A LANDLORD has sparked fury after installing fingerprint door locks so he can keep tenants out if they fall behind on rent.
The high-tech security system requires residents to use the biometric lock – that leaves an electronic paper trail of their comings and goings.
But that isn't the only concern, as locals in Illinois fear the property owner will leave those struggling to pay their lease out in the cold by disabling the lock.
The disturbing door lock was shared on TikTok by Jennifer Sushka, who uses the handle nerdypinkpanda, causing uproar on social media.
"Here is the fingerprint lock they installed to track us… they would lock people out if they were late on rent," the clip says.
She is seen demonstrating how to enter her home by pressing her thumb against the biometric scanner before the door opens.

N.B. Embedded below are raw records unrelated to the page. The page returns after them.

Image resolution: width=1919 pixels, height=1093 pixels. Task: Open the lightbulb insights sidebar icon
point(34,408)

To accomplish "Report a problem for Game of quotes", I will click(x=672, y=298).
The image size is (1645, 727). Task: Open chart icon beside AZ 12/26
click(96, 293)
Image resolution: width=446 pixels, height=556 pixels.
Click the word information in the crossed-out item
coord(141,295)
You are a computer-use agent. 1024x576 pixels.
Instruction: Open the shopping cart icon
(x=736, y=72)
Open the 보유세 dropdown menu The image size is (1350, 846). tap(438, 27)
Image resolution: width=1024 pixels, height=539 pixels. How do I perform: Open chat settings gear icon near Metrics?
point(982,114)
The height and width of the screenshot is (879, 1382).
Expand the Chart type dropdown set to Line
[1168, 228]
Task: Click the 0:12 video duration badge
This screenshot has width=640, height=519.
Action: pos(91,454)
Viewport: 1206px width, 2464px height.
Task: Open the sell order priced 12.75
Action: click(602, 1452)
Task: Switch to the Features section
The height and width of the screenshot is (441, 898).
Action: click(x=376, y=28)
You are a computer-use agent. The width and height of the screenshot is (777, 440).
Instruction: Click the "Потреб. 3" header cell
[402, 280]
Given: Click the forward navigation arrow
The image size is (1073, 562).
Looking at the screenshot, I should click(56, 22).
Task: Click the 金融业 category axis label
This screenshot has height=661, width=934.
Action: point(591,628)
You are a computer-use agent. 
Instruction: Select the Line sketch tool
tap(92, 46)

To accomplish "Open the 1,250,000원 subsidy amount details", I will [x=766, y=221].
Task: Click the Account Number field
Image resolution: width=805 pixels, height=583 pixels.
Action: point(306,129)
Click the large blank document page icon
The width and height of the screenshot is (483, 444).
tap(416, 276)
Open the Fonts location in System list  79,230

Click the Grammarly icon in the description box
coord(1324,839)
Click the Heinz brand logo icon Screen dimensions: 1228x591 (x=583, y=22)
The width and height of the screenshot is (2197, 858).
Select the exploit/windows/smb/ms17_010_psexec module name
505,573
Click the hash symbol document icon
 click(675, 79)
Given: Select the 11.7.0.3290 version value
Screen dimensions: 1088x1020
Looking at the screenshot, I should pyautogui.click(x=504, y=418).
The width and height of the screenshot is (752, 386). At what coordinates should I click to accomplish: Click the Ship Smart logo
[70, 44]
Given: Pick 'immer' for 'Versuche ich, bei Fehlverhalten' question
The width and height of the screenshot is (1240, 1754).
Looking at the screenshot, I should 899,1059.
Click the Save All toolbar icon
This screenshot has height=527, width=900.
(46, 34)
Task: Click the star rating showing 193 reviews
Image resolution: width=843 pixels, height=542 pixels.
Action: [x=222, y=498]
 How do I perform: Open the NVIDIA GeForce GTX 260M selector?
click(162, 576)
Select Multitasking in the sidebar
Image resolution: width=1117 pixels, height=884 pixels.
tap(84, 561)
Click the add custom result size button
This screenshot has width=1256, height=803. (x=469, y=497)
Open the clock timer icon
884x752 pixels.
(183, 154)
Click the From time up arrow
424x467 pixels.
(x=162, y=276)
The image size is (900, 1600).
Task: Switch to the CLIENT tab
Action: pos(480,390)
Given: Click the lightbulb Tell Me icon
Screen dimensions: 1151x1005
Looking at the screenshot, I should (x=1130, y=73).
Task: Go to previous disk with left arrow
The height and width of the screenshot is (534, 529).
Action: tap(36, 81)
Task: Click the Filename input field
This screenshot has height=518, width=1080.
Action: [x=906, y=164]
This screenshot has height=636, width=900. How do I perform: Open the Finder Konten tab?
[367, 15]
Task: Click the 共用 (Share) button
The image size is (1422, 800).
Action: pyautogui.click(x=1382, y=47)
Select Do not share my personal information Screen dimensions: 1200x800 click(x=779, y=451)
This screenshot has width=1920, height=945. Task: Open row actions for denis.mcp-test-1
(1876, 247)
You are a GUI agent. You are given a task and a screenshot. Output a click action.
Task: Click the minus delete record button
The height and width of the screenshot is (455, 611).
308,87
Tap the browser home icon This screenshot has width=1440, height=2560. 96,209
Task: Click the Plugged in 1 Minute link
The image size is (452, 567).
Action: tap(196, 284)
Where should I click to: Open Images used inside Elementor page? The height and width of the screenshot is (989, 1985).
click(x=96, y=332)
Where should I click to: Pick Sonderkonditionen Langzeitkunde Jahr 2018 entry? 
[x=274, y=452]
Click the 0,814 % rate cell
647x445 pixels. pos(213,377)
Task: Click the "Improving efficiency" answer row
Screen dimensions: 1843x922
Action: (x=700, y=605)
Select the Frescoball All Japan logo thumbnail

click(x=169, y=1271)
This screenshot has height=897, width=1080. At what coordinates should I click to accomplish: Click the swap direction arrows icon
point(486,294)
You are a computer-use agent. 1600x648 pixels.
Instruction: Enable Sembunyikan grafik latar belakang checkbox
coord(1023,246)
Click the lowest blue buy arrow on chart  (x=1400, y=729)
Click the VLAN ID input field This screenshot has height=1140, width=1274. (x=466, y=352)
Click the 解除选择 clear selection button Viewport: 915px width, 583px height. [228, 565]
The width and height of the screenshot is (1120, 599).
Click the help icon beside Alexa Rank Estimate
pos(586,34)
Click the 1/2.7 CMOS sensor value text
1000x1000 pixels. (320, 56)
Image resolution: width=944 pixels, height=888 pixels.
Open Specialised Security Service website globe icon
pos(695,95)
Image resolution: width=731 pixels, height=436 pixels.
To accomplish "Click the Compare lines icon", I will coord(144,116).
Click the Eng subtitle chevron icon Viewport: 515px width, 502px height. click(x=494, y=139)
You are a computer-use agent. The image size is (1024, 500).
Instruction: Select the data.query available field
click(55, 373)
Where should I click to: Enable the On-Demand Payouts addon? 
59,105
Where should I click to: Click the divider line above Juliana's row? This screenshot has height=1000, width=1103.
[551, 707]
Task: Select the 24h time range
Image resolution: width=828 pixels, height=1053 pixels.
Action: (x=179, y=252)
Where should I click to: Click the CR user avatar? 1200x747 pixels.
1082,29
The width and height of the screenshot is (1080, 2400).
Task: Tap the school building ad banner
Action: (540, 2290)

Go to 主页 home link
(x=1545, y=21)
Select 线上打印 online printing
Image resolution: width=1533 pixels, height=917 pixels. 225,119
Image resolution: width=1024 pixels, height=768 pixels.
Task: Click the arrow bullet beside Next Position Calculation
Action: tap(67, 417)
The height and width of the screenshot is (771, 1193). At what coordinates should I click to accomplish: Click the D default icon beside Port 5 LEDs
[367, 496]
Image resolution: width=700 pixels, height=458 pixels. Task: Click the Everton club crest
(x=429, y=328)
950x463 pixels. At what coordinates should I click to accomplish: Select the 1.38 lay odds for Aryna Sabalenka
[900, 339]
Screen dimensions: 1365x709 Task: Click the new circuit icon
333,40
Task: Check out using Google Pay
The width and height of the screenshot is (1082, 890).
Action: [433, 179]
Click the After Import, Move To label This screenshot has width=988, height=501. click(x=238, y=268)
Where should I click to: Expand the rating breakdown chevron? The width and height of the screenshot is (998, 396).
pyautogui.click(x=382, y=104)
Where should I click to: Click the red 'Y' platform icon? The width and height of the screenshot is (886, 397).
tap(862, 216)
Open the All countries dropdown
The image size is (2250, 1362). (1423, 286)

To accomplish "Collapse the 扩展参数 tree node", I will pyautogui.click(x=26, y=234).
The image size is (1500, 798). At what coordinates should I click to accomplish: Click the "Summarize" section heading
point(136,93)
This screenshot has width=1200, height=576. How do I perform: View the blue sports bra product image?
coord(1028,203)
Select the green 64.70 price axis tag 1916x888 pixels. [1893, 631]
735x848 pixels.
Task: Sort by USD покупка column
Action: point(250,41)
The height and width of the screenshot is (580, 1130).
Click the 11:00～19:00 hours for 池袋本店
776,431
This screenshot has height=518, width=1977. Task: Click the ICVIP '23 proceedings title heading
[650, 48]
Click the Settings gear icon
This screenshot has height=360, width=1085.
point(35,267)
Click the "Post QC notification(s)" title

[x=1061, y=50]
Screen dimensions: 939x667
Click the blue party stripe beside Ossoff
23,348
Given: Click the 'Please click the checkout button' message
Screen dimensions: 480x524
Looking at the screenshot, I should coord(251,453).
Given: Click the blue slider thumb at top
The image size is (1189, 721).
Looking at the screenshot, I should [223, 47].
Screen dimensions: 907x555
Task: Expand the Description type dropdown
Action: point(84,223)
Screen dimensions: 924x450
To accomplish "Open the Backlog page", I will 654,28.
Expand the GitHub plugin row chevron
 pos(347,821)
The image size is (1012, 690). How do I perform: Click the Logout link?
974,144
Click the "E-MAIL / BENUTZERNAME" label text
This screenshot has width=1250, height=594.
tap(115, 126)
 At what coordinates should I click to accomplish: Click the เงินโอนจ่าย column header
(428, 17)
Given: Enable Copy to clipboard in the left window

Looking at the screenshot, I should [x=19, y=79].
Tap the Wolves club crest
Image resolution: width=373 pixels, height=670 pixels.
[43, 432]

One user commented: "That is insane! Surely illegal?? Landlords think they can do what they want."
Another wrote: "Now they have a record of when I am coming and going? When I'm home and not home? I don't like anyone knowing that info."
Others slammed the door lock as an "invasion of privacy" and raised concerns about other problems it could bring, such as enabling stalking and preventing family and friends from accessing the home.
"I've seen cases where landlords resort to extreme forms of brute force to force tenants to leave," said property lawyer Seth Miller told CNet.
"These new technologies are a weapon, and landlords will jump at the chance to use them."
It has sparked concerns greedy landlords will take advantage of the new technology – and tenant's lack of knowledge of the modern system – to throw residents out, despite it being illegal.
The Biden administration rolled out a federal eviction ban as Covid gripped the country – but its extension until October 3 was blocked by the SupremeCourt.
The ruling made it illegal for landlords to evict tenants as the economy came to a standstill – giving millions of struggling Americans home security – but they are now facing being kicked out again.
But Illinois, Minnesota, Nevada, New Jersey, New Mexico, Oregon and Washington are still offering eviction protection for a little longer.